Shortly before Christmas I was given the opportunity to interview Brjánn Sigurgeirsson: the CEO of Image & Form, the small Swedish development studio that delighted gamers around the world when they released Steamworld Dig on the 3DS in August 2013 (I reviewed the Steam port of the game just recently).
We’ve already published the first part of that interview just before Christmas, where Brjánn gave us exclusive info on their next game. Now we present the second part of our chat. Read on for Brjánn’s thoughts about indie game development, the games industry as a whole and the pressure of success.
To start with, I ask Brjánn to tell me more about the team – who they are, where they come from and how they work. Games don’t just appear from the ether, after all - they take time, resources and manpower to create.
“Image & Form didn’t start yesterday. It started in 1997 actually as a multimedia presentation company, turned into a web development company, turning into a game developer along the way. For a long time between 2002 and 2009 in games development, we were making kid’s games for PC and Mac, play-and-learn games. It was fun in the beginning, but it started dragging on towards the end because we came up with our own game ideas. We really wanted to go towards our own content and doing work-for-hire is just so restrictive.

Material provided:
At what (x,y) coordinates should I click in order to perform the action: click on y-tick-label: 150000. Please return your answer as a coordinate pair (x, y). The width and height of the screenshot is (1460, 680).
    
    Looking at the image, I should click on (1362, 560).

Apply what you read:
**1.** In the Image & Form interview, why did making kid's games start dragging on for the studio toward the end of that period? Answer in one to three sentences.
**2.** According to the Image & Form interview, in what year did Image & Form start, and what kind of company was it at first?
**3.** Continue the Image & Form interview from its last sentence.

Written responses:
**1.** The team had come up with their own game ideas and really wanted to move toward their own content. Work-for-hire felt too restrictive for that.

**2.** It started in 1997 as a multimedia presentation company.

**3.**
“So I hooked up with our art director who I think is probably one of the best art directors in the world: Tobias Nilsson. He’s a great guy who joined the company back in 2004. We made a few trial-and-error games on iOS in 2009-2010. Then in 2011 we made a
game called Anthill on iOS, which is actually kind of the first game that put us on the map. Apple picked it as Game of the Week before it came out, so we made some decent money from that. But prior to that in 2009, I hired our lead designer, who also has to be mentioned: Olle Håkansson, who is sort of the brain behind Steamworld Dig. He keeps everything in check. Everyone has ideas and he keeps it a lean, mean project. He’s a brilliant guy. So those guys are very influential. The way Tobias draws it is the way it needs to look; the way that Olle designs it is the way it’s supposed to play.
“The rest of us are just filler.” He laughs warmly. “No, it’s not really like that! There’re 12 of us on the payroll and we have 2 great interns as well. Everybody is just very creative. I’d say that it’s a unique team that way, because no-one is restricted. Everybody has ideas and gets a little bit of their own thoughts into every game that we make. I think Image & Form is a lovely company that way: no idea is too stupid, there’s no one person who decides what a game is going to look like in the end.”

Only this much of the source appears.